Stored items
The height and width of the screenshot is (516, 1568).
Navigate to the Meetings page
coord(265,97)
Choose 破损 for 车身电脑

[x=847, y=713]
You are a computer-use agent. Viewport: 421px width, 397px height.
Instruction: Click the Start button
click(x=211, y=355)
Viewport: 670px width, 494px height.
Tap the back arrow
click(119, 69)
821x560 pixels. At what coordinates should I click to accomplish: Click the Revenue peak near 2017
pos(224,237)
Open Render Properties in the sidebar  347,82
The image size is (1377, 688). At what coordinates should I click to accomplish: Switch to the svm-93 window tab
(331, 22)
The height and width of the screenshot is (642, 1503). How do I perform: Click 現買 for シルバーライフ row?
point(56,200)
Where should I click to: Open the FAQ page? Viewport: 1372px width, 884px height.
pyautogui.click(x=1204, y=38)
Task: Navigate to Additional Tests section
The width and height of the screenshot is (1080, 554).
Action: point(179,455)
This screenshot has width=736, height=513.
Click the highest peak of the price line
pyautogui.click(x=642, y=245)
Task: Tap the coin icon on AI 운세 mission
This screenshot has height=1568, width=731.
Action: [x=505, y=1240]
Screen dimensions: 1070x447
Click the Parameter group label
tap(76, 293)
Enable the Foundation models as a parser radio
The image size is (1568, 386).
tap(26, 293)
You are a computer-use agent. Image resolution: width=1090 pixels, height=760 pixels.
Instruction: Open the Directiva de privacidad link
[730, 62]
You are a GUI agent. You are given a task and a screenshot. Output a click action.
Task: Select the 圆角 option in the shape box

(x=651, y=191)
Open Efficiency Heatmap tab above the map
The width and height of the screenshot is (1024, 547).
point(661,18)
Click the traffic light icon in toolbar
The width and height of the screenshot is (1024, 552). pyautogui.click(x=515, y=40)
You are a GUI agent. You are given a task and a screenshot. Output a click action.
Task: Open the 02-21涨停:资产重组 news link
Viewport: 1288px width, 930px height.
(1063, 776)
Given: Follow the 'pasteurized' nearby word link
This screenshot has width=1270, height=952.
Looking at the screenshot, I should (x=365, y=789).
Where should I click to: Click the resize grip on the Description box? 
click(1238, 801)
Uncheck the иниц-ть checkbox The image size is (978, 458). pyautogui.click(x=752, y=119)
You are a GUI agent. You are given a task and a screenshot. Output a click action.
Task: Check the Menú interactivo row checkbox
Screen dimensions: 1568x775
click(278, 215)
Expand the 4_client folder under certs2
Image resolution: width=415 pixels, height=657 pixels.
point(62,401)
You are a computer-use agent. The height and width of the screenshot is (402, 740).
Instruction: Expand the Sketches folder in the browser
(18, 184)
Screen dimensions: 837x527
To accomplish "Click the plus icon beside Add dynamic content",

__WORK TO BE COMPLETED__. Type out all of the records again, exactly.

__EXERCISE ANSWER__.
The height and width of the screenshot is (516, 1568).
Navigate to the Meetings page
coord(265,97)
Choose 破损 for 车身电脑

[x=847, y=713]
You are a computer-use agent. Viewport: 421px width, 397px height.
Instruction: Click the Start button
click(x=211, y=355)
Viewport: 670px width, 494px height.
Tap the back arrow
click(119, 69)
821x560 pixels. At what coordinates should I click to accomplish: Click the Revenue peak near 2017
pos(224,237)
Open Render Properties in the sidebar  347,82
The image size is (1377, 688). At what coordinates should I click to accomplish: Switch to the svm-93 window tab
(331, 22)
The height and width of the screenshot is (642, 1503). How do I perform: Click 現買 for シルバーライフ row?
point(56,200)
Where should I click to: Open the FAQ page? Viewport: 1372px width, 884px height.
pyautogui.click(x=1204, y=38)
Task: Navigate to Additional Tests section
The width and height of the screenshot is (1080, 554).
Action: point(179,455)
This screenshot has width=736, height=513.
Click the highest peak of the price line
pyautogui.click(x=642, y=245)
Task: Tap the coin icon on AI 운세 mission
This screenshot has height=1568, width=731.
Action: [x=505, y=1240]
Screen dimensions: 1070x447
Click the Parameter group label
tap(76, 293)
Enable the Foundation models as a parser radio
The image size is (1568, 386).
tap(26, 293)
You are a computer-use agent. Image resolution: width=1090 pixels, height=760 pixels.
Instruction: Open the Directiva de privacidad link
[730, 62]
You are a GUI agent. You are given a task and a screenshot. Output a click action.
Task: Select the 圆角 option in the shape box

(x=651, y=191)
Open Efficiency Heatmap tab above the map
The width and height of the screenshot is (1024, 547).
point(661,18)
Click the traffic light icon in toolbar
The width and height of the screenshot is (1024, 552). pyautogui.click(x=515, y=40)
You are a GUI agent. You are given a task and a screenshot. Output a click action.
Task: Open the 02-21涨停:资产重组 news link
Viewport: 1288px width, 930px height.
(1063, 776)
Given: Follow the 'pasteurized' nearby word link
This screenshot has width=1270, height=952.
Looking at the screenshot, I should (x=365, y=789).
Where should I click to: Click the resize grip on the Description box? 
click(1238, 801)
Uncheck the иниц-ть checkbox The image size is (978, 458). pyautogui.click(x=752, y=119)
You are a GUI agent. You are given a task and a screenshot. Output a click action.
Task: Check the Menú interactivo row checkbox
Screen dimensions: 1568x775
click(278, 215)
Expand the 4_client folder under certs2
Image resolution: width=415 pixels, height=657 pixels.
point(62,401)
You are a computer-use agent. The height and width of the screenshot is (402, 740).
Instruction: Expand the Sketches folder in the browser
(18, 184)
Screen dimensions: 837x527
To accomplish "Click the plus icon beside Add dynamic content",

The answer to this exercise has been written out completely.